Use of text in 'shiplap' is informative while presenting a counternarrative to the TV show. This is especially poignant where Hageman states the name Jesse Washington in her text. His name is not mentioned in the official 'condemnation of the lynching', but Hageman speaks his name in the video through stark white text on a black background. 

In the next section the video redeploys the TV show soundtrack to accompany demographic information about Waco. Here we move from idealizing this location to mooring it in specific details about who lives there. 

The strongest and most enigmatic aspect for me was the section after the demographics where Hageman interrogates the idea of the 'fixer upper' or turning a nightmare into a dream. The penultimate icon of the ship floating over a white post and rail fence at sunset alerts us to what lies beneath the surface of the very specific dream of transforming an old worthless house into a gold mine and an ideal place to live. Hageman’s piece reminds us that houses have histories and neighborhoods too have histories and, though hidden, the grief will eventually be heard. 

Eva Hageman’s 'shiplap' is a thought-provoking rumination on the specter of racial violence that can haunt our mass media, and, in particular, television. The focus of 'shiplap' is the reality show Fixer Upper (HGTV, 2013-2018), which stars Chip and Joanna Gaines as a married couple who renovate houses in Waco, Texas. The piece begins with TV static followed by footage from the program that showcases a piece of shiplap. According to Joanna, it is 'wood paneling that’s really common in old Texas homes'. She passionately explains its texture and that potential homebuyers would even save money if they retained its appearance instead of covering over it with drywall. In her short video, Hageman effectively chips away at such a surface in order to reveal the fraught history of the trendy interior decorating material. 

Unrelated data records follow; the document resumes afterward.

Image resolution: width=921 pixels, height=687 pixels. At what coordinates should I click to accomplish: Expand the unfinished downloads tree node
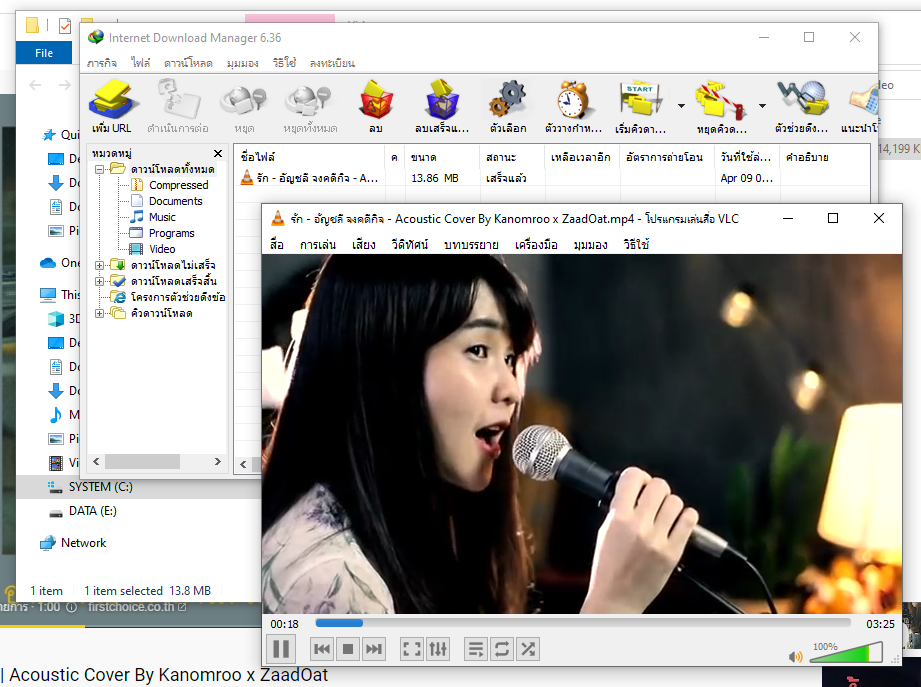tap(99, 265)
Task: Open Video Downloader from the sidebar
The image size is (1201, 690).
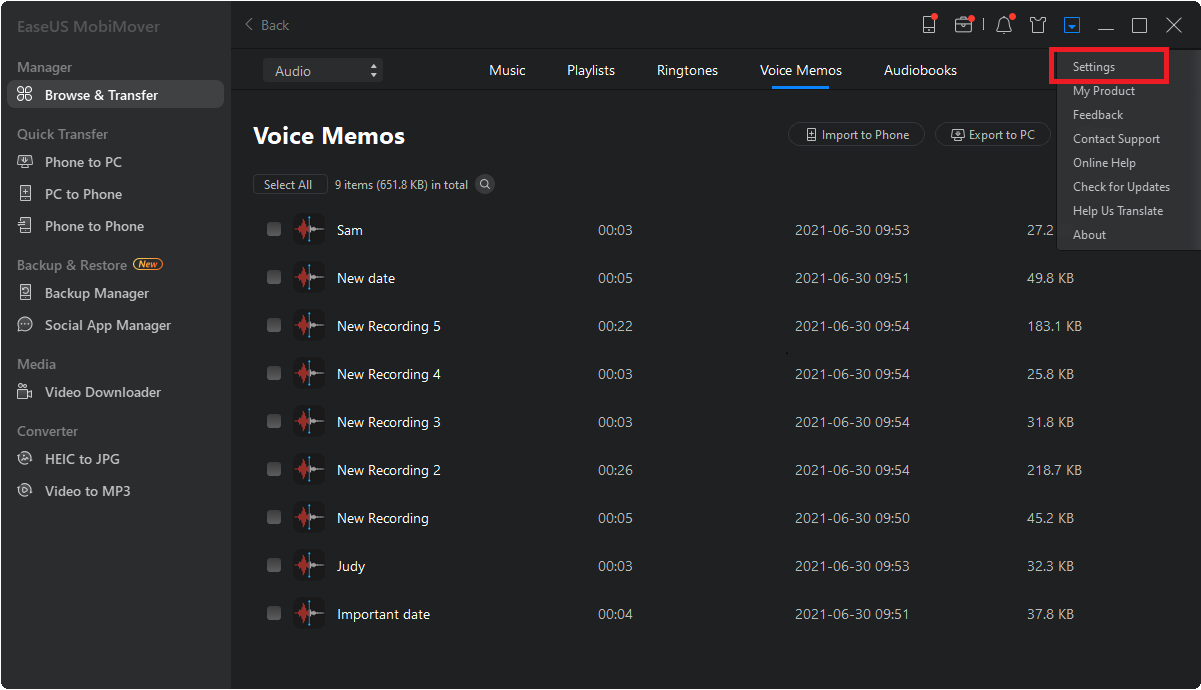Action: pyautogui.click(x=102, y=392)
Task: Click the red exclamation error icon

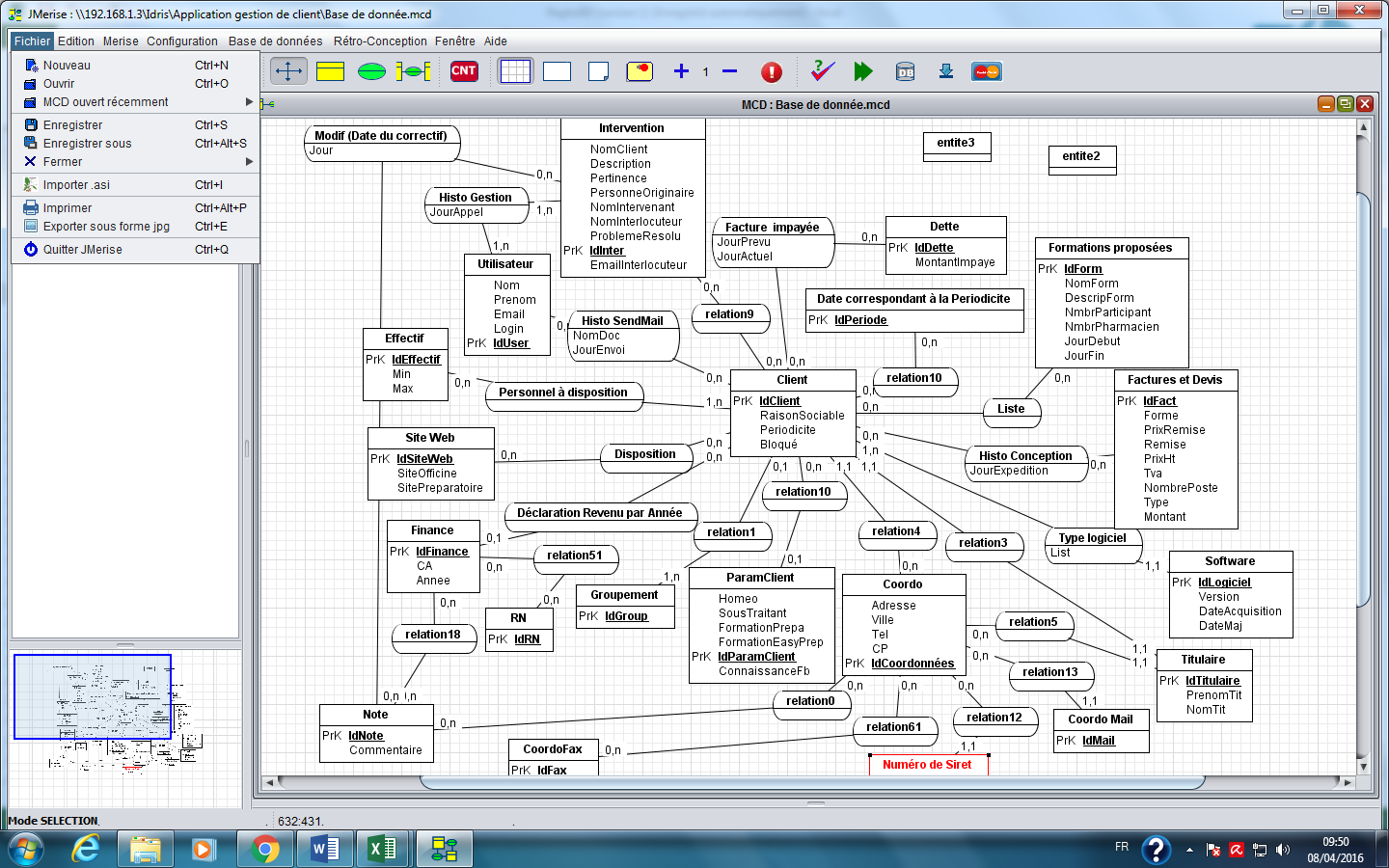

By mobilizing televisual logics of segmentation and flow, 'shiplap' speculatively connects the origins of the ubiquitous wood used on Fixer Upper to the transatlantic slave trade and its afterlives. The viewer is first inundated with clips from the popular reality program – shots of houses, streets, rivers, birds, and trees – that are edited together to emphasize the bucolic space and place of the series. 

However, there is a more extensive story in the town of Waco that exists just outside of the frame. The speech in a voiceover slows down eerily: 'When looking for a home, you never know what’s behind the door'. At its heart, 'shiplap' wants viewers to bear witness to the horrors of racial capitalism built into renovation television. In the case of Fixer Upper, such horrors are inextricably intertwined with the city’s geography and the local community’s legacy of anti-black violence.

Hageman’s piece is a fascinating audiovisual experience that utilizes image and text to narrate Waco’s fraught history. She revels in jarring juxtapositions so that the viewer must crudely confront the contradiction between the pleasure of watching these TV programs and the pain of learning about the past. Indeed, the creator whispers that types of the titular shiplap may have been the foundation for vessels that carried slaves.     

There are more layers to be uncovered. The piece recounts the lynching of black teenager Jesse Washington on May 15, 1916 in Waco and the city’s meager attempt at redress ninety years later. Here, 'shiplap' ventures away from conventional reality TV aesthetics to a more serious ethnographic form of documentation and then strikingly melds the two together in a terrifying conclusion that disturbs the senses and turns the idea of a dream home into a nightmare.      

Commenting on issues of race, class, and the politics of taste, Hageman asserts that these slabs of wood used for Waco houses are not just decorative. Ultimately, 'shiplap' powerfully details the structural racism hidden underneath home design programs that necessitates exposure.